The retention function takes as arguments a set of conditions from 1 to 32 arguments of type UInt8 that indicate whether a certain condition was met for the event. Any condition can be specified as an argument.
The conditions, except the first, apply in pairs: the result of the second will be true if the first and second are true, of the third if the first and third are true, etc.
To put it simply, the first digit of the return value array indicates whether event_1 is true or false, the second digit represents the truth and falseness of event_1 and event_2, and the third digit represents whether event_1 is true or false and event_3 is true False and, and so on. If event_1 is false, return an array full of zeros.
RETENTION(<event_1> [, <event_2>, ... , <event_n>]);
| Parameter | Description |
|---|---|
<event_n> | The nth event condition, of type UInt8 and value 1 or 0. |
An array of 1 and 0 with a maximum length of 32, where the final output array length matches the input parameter length. If no data is involved in the aggregation, a NULL value will be returned.
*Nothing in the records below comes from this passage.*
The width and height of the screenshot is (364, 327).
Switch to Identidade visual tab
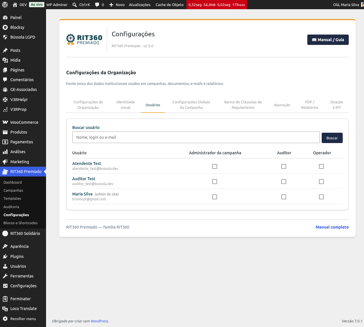click(x=125, y=105)
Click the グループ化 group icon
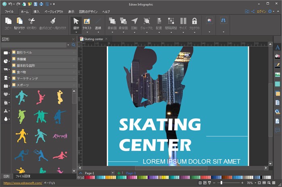The width and height of the screenshot is (282, 187). [x=147, y=21]
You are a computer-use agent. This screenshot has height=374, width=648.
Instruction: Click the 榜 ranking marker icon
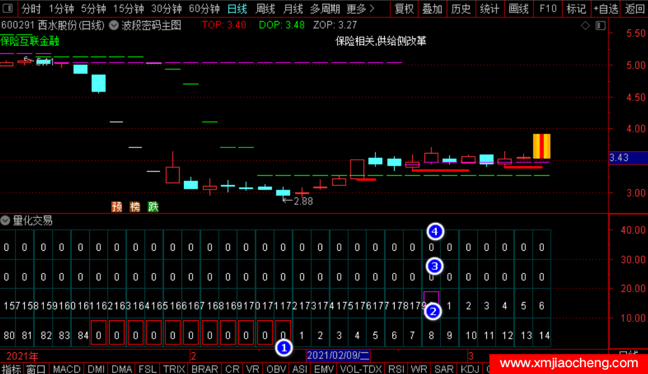135,207
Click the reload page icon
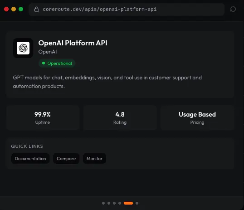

When multiple columns are involved in a calculation, if any column contains a NULL value, the current row with the NULL value will not participate in the aggregate calculation and will be directly discarded.
You can use the IFNULL function on the calculation column to handle NULL values. For details, refer to the subsequent examples.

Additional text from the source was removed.